Case study
A 58% WorkCover premium reduction over four years
We took over the full injury response: 24/7 triage, a dedicated injury manager on every claim, and return-to-work plans built around real duties. Claims stayed short, costs stopped compounding, and the premium fell every year.
- 58%
- Premium reduction
- $393,227
- Saved over four years
- 2.46x
- Return per $1 of fee
Annual premium, FY23/24 to FY26/27
The 2025/26 spike came from a prospective large claim. It was controlled and closed out, securing a significant reduction in the 2026/27 renewal cycle.
The results
Care Network de-escalated claims before they led to premium increases.
- 24/7 triage got injured workers assessed and into treatment the same day, before injuries became long claims.
- A dedicated injury manager owned every claim and kept it moving to a timely close.

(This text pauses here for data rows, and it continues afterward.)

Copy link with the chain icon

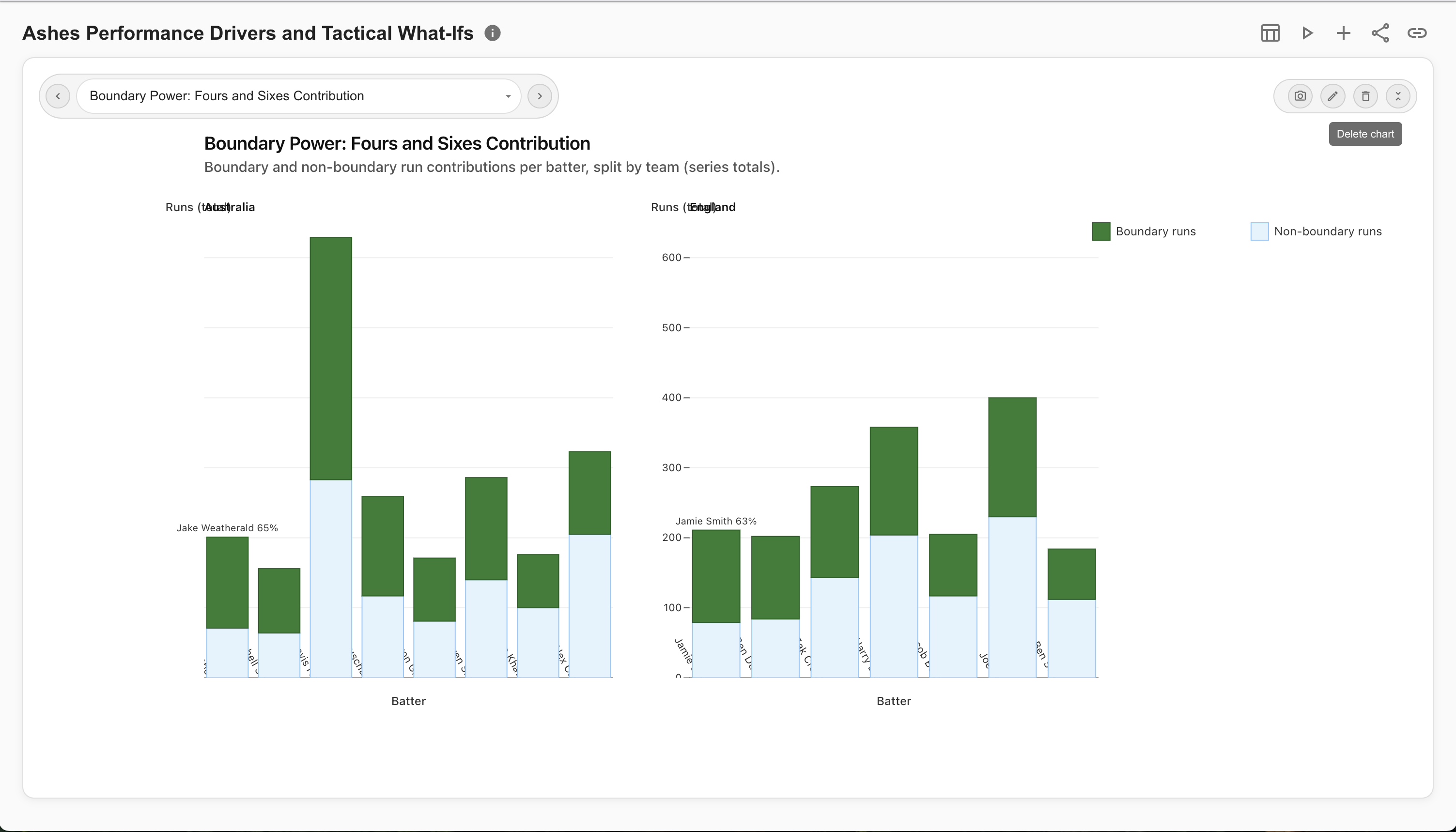(x=1417, y=33)
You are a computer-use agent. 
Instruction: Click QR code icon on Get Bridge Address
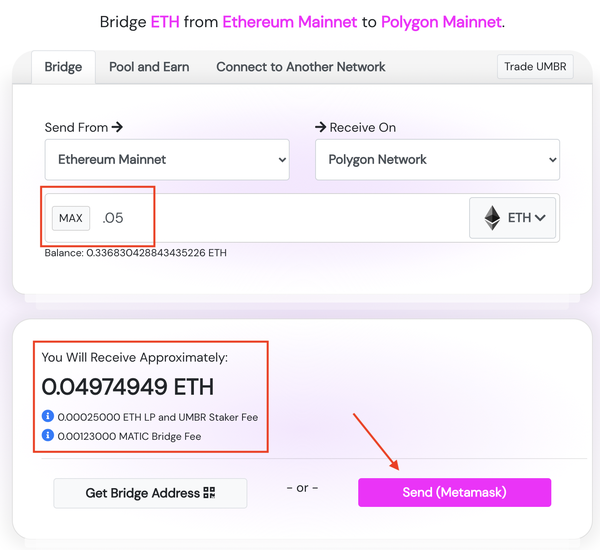209,492
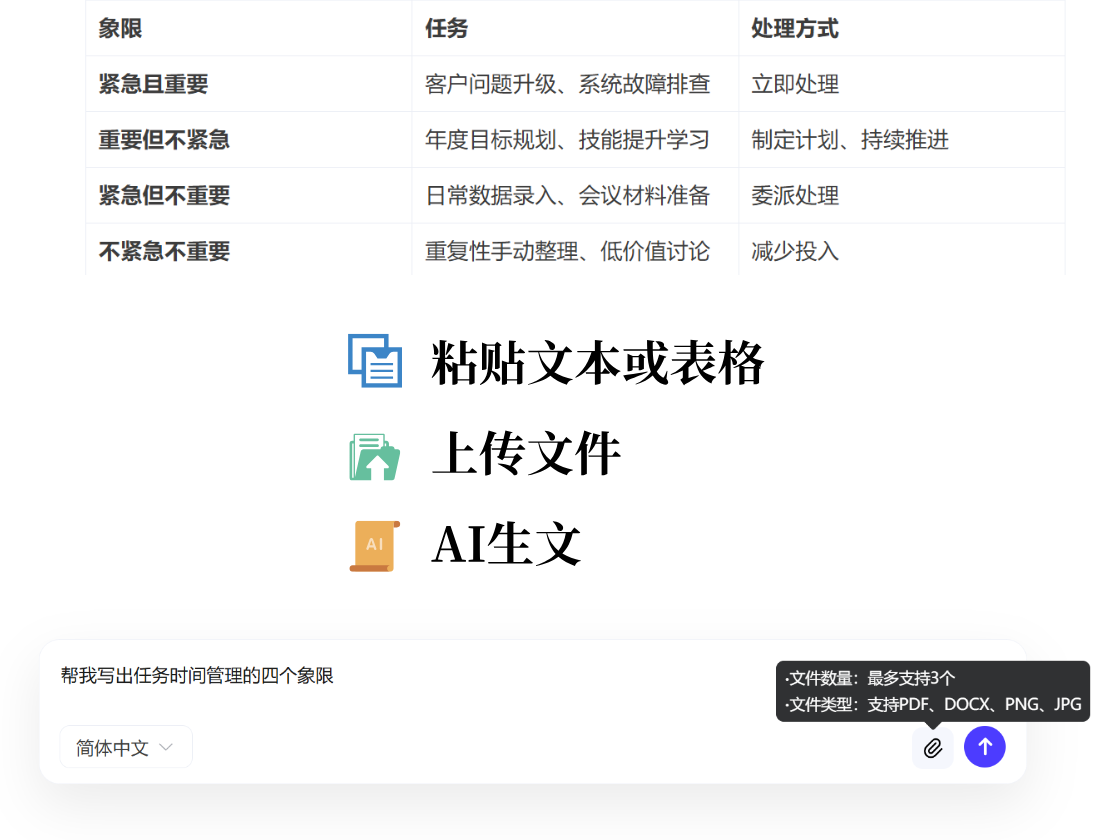The image size is (1120, 840).
Task: Click the AI生文 text label
Action: click(504, 543)
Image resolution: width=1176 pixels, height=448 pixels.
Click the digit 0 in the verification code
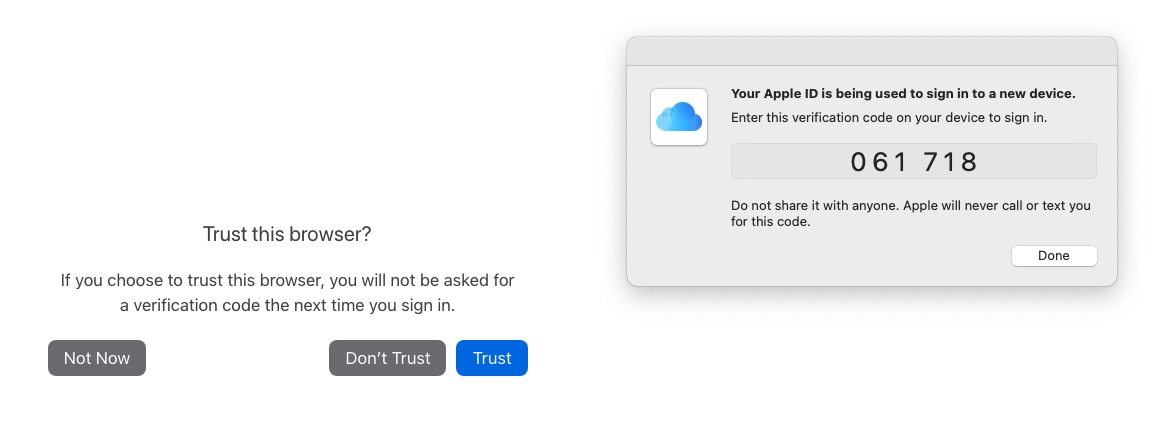[859, 162]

- Return-to-work plans matched real duties, so a mid-period claim spike was controlled before it hit the renewal.
The starting point
The employer ran a large, dispersed workforce with a WorkCover premium that climbed every year. Injuries were managed reactively, claims ran long, and the cost compounded into the premium.
What changed
Care Network took over the injury response: one triage number, a dedicated injury manager on every claim, and return-to-work plans built around real duties. In parallel, we reviewed the premium structure and claims profile to make sure the employer was not overpaying.
The spike that did not blow up
In the third year, a cluster of claims threatened to reverse the gains. Because the response was already managed and documented, the spike was contained and the downward trend continued the following year.
The result, in plain language
By the fourth year the annual premium had fallen 58%, from $335,636 to $140,514. Measured against the starting baseline, the employer saved $393,227 over four years, a 2.46x Multiple on Invested Fee Capital: every $1 of fee returned $2.46 in lower premiums.